Sacrées Sorcières

En VOD le 17 mars 2021

Anne Hathaway incarne la Grandissisme Sorcière. ©2020 Warner Bros. Entertainment Inc. All Rights Reserved

Roald Dahl inspire les cinéastes américains aux univers liés à l’enfance. Après Charlie et la Chocolaterie de Tim Burton (2005) et Le Bon Gros Géant de Steven Spielberg (2016), Robert Zemeckis adapte Sacrées sorcières, aidé à l’écriture par Guillermo del Toro et Alfonso Cuarón du côté de la production. Initialement prévu pour une sortie en salle, que l’on pouvait supposer attractive pour un large public familial, il sort finalement en vidéo à la demande cette semaine.

Orphelin de père et de mère, le jeune héros de ce conte fantastique peut heureusement compter sur la bonne humeur de sa grand-mère pour pallier son chagrin. Il est recueilli par cette femme joyeuse et pleine de ressources (Octavia Spencer), qui met tout en œuvre pour lui redonner le sourire. Malgré tout, les peurs resurgissent, non pas liées au drame de la disparition des parents mais à l’existence de sorcières près de chez eux… Et en fuyant un problème, on en retrouve un autre de plus grande ampleur. Cette épreuve élémentaire fonde la trajectoire du film, car en tentant d’échapper à une sorcière, le garçon et sa grand-mère se retrouvent dans un hôtel qui, censé être un refuge, accueille un congrès de malveillantes. Le projet diabolique de l’assemblée : transformer tous les enfants en souris pour les supprimer plus facilement.
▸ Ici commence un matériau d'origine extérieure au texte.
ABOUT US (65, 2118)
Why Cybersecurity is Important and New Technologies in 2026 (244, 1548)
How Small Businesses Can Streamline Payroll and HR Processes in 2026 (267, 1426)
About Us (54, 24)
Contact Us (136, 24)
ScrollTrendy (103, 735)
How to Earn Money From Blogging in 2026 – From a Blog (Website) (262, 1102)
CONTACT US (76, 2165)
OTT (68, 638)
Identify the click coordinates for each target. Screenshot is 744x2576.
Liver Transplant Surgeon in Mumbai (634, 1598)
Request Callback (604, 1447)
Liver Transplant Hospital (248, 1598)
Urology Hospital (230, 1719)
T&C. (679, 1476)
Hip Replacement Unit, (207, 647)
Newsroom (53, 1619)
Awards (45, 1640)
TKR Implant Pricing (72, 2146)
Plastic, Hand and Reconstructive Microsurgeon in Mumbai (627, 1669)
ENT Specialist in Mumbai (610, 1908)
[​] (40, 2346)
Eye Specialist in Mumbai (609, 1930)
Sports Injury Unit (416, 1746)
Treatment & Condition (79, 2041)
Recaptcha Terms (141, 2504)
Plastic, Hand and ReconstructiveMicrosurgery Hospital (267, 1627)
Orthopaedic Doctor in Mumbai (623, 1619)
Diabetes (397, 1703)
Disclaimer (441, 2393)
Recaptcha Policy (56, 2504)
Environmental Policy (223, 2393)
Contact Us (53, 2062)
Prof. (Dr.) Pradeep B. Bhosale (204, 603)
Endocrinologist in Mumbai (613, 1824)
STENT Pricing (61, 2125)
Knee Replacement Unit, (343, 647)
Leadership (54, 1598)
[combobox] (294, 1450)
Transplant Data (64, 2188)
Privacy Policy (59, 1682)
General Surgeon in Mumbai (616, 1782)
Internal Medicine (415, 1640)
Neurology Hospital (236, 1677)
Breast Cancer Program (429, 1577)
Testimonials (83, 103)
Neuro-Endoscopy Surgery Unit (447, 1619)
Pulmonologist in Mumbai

L’idée de faire passer les sorcières pour des femmes d’apparence normale renforce le choc de la découverte de leur monstruosité : bouches immenses et sourires squelettiques, crânes chauves sous leurs chapeaux, mains et pieds difformes, ces visions portent en elles le pouvoir de marquer l’esprit d’un enfant, allant de paire avec la conclusion déroutante et l’étonnant rapport à l’espérance de vie du héros. Entre-temps, le film jouit d’un dynamisme grâce à son enchaînement de séquences d’action, qui le fait basculer dans une aventure hésitant entre Ratatouille et Stuart Little. C’est par sa stylisation qu’il emporte l’adhésion, malgré des tentations gothiques désamorcées et lissées par les effets numériques. Si Robert Zemeckis situe son action en Alabama en 1960 contre l’Angleterre des années 1980 du livre, c’est moins pour évoquer la situation des afro-américains (les personnages sont Noirs, ce qui n’était pas le cas dans l’œuvre d’origine ni dans la première adaptation, signée Nicolas Roeg en 1990) que pour adopter une colorisation flamboyante, voire proposer un véritable défilé de mode. L’attrait de la figure maléfique réside ici en son excentricité, portée à son sommet par la chef qu’incarne Anne Hathaway (en écho au Diable s’habille en Prada ?). Elle occupe tout l’espace possible jusqu’à l’excès ; grandiloquente, cruelle, narcissique, toutes les qualités de l’antagoniste cartoonesque réunies.

Sacrées Sorcières / De Robert Zemeckis / Avec Anne Hathaway, Octavia Spencer, Stanley Tucci / Etats-Unis / 1h45 / Sortie le 17 mars 2021 en VOD.